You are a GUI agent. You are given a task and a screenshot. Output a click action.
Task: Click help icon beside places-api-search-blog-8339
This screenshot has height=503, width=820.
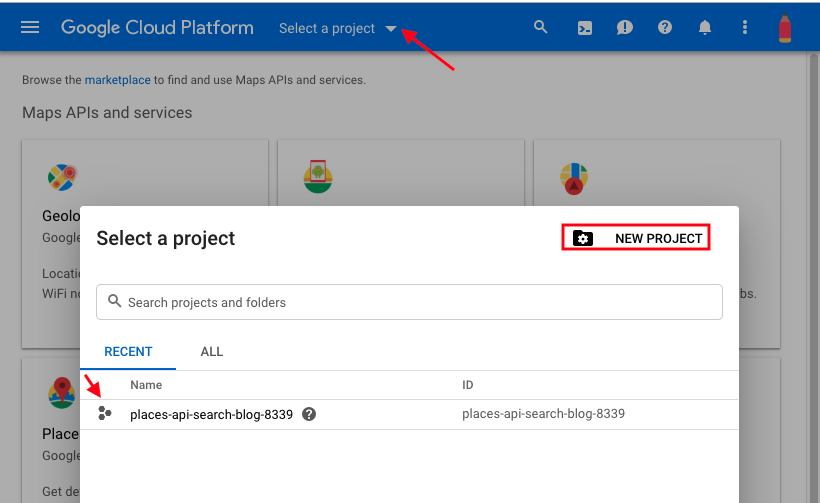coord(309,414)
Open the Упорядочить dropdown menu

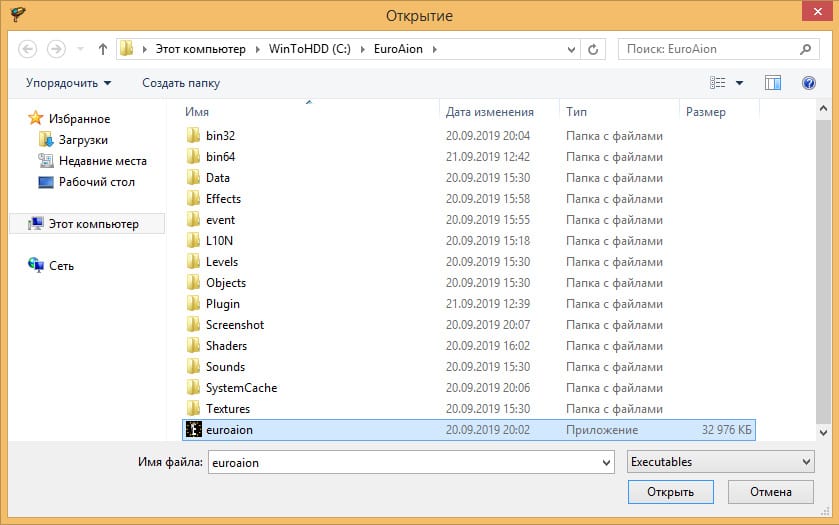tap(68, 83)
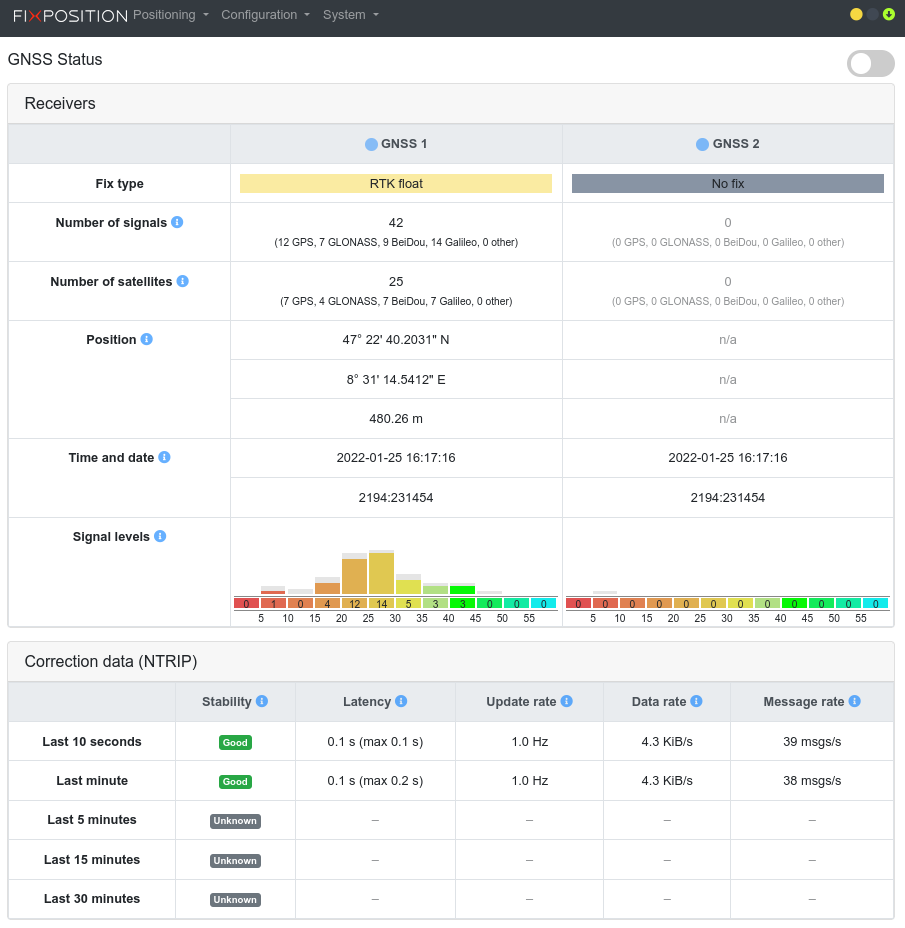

•••

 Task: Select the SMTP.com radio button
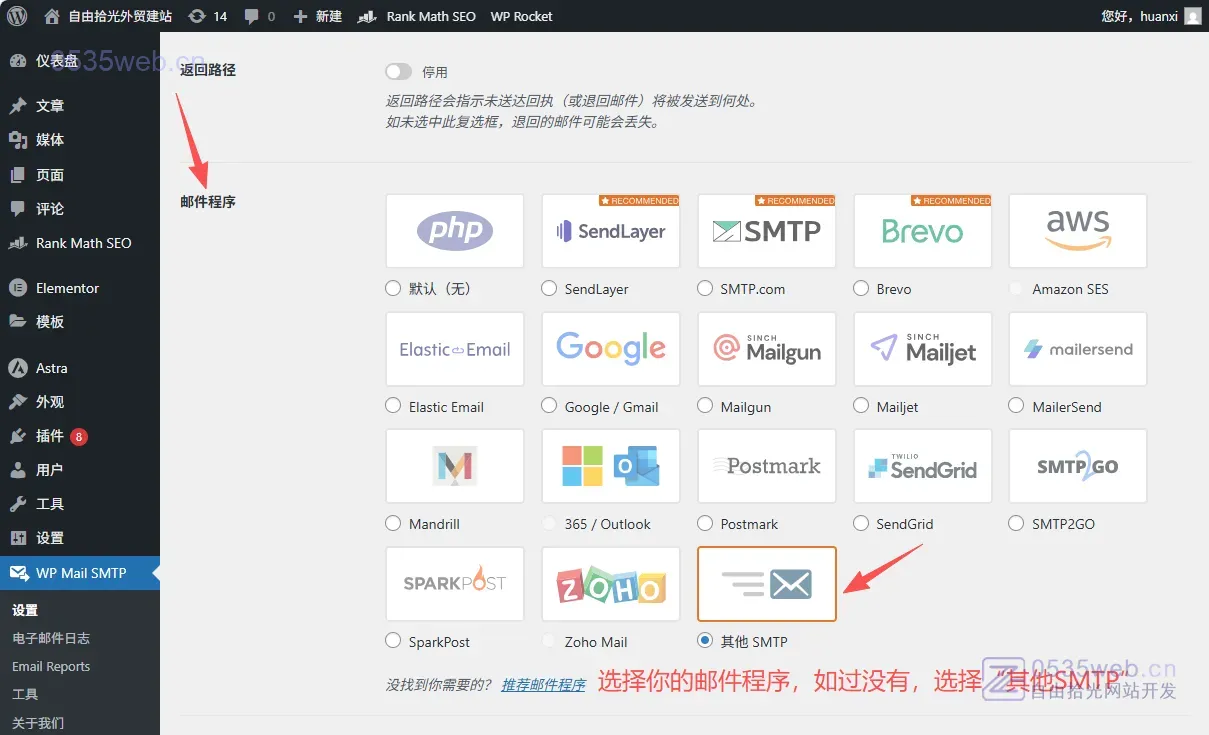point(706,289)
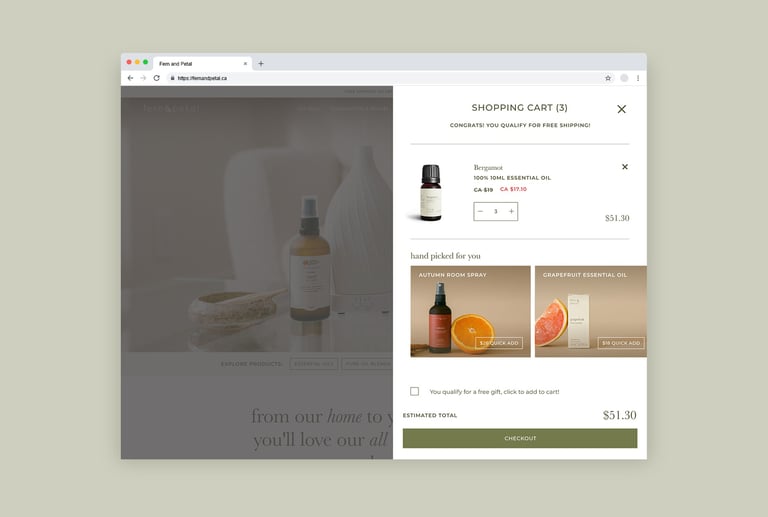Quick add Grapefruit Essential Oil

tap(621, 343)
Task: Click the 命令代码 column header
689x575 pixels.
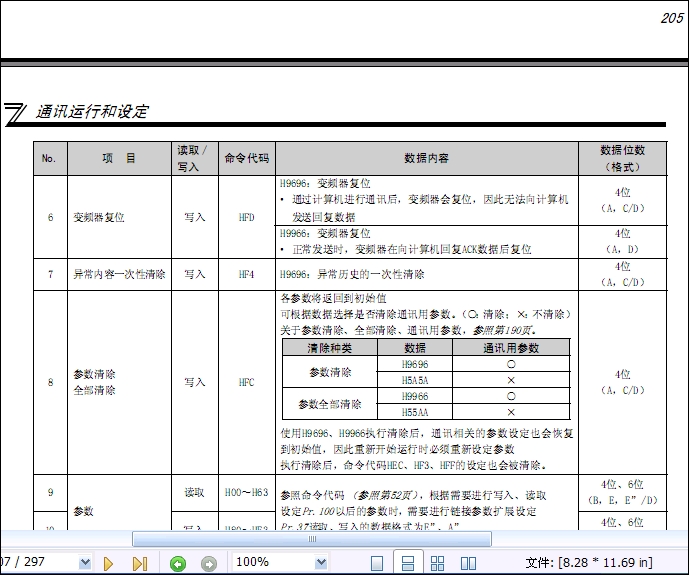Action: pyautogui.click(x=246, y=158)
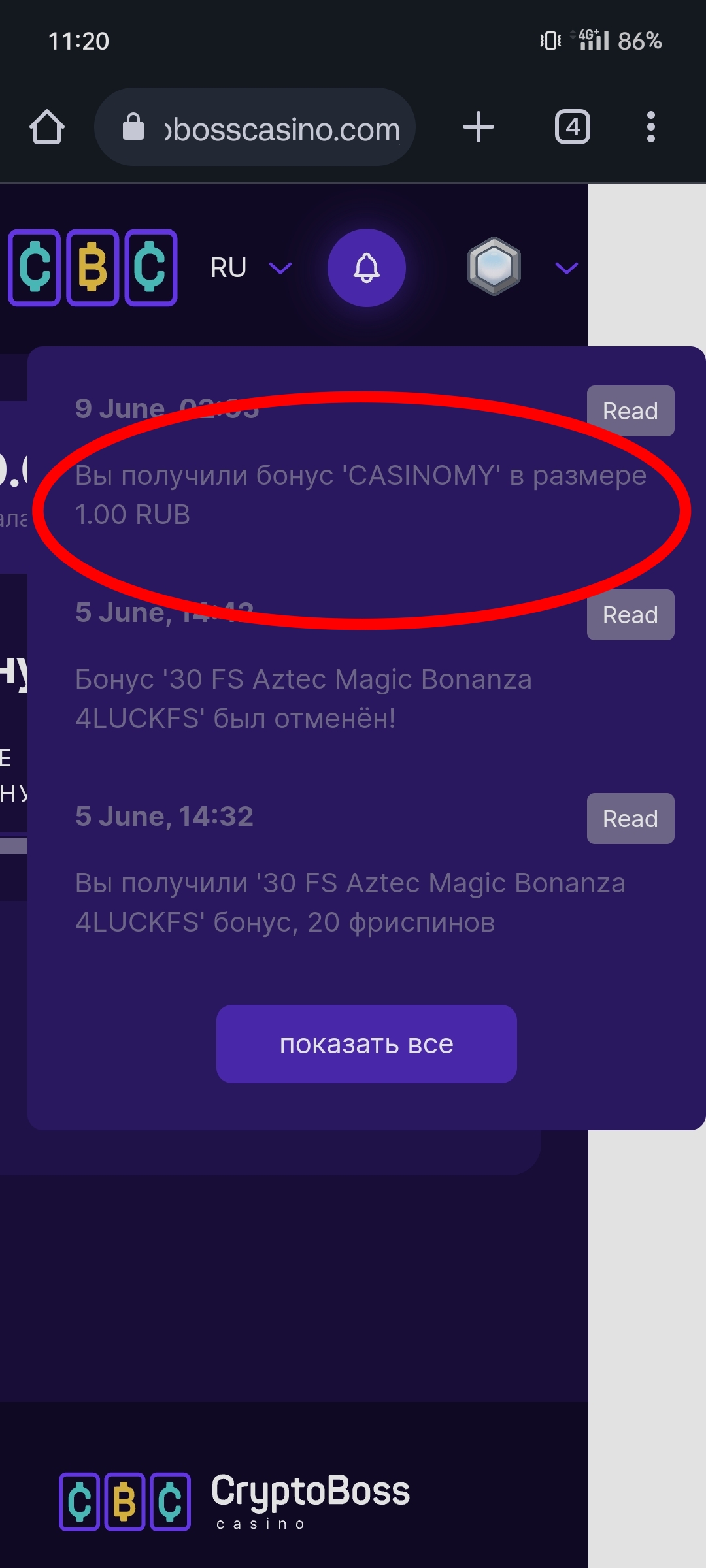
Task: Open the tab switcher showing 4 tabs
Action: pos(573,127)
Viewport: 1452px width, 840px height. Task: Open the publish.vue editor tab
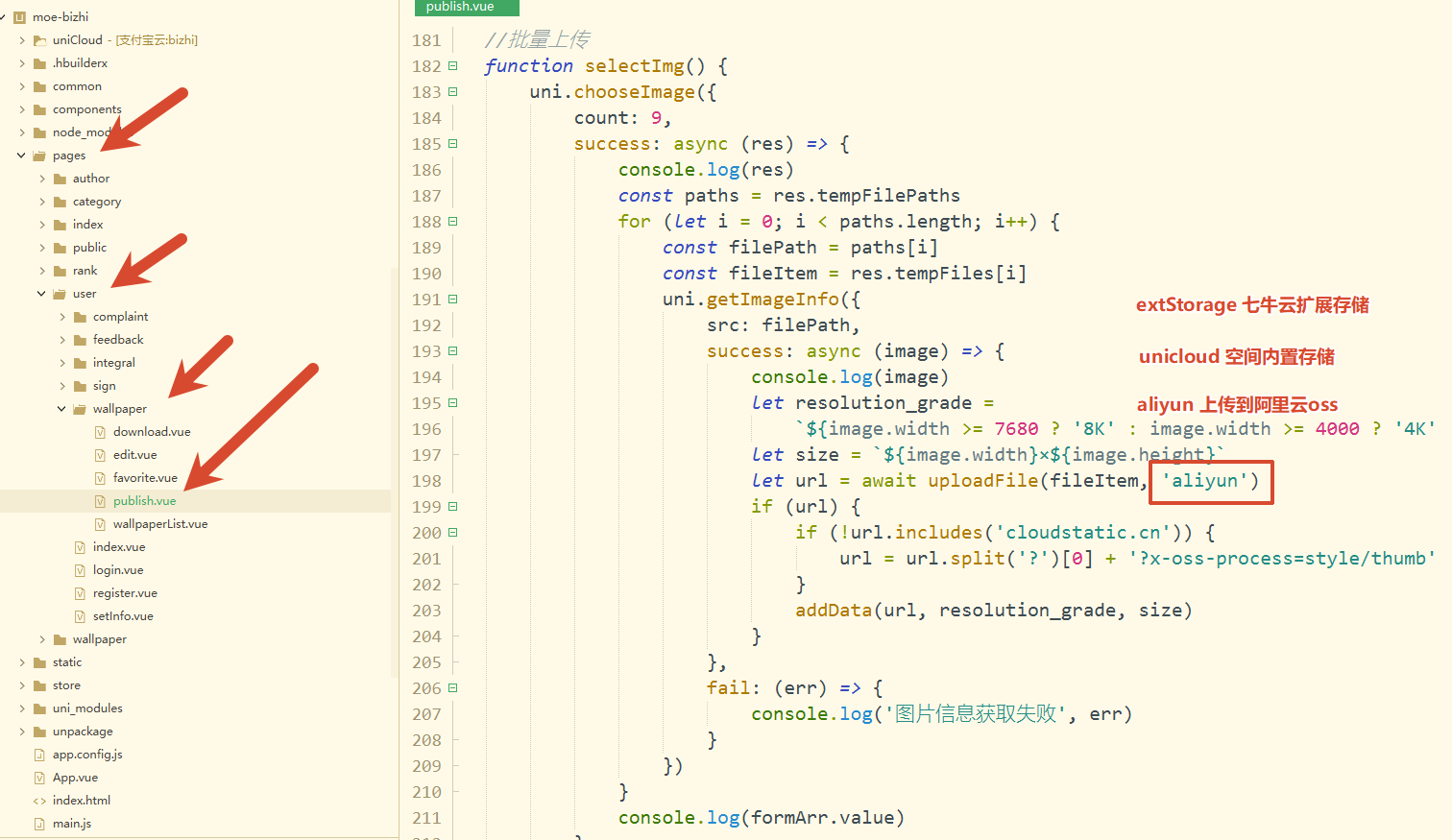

•••

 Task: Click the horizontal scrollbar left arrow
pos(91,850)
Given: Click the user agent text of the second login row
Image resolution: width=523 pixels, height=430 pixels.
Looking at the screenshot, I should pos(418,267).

•••

Check the lines above and copy each one that includes "agent".

You are a GUI agent. You are given a task and a screenshot. Output a click action.
Given: Click the user agent text of the second login row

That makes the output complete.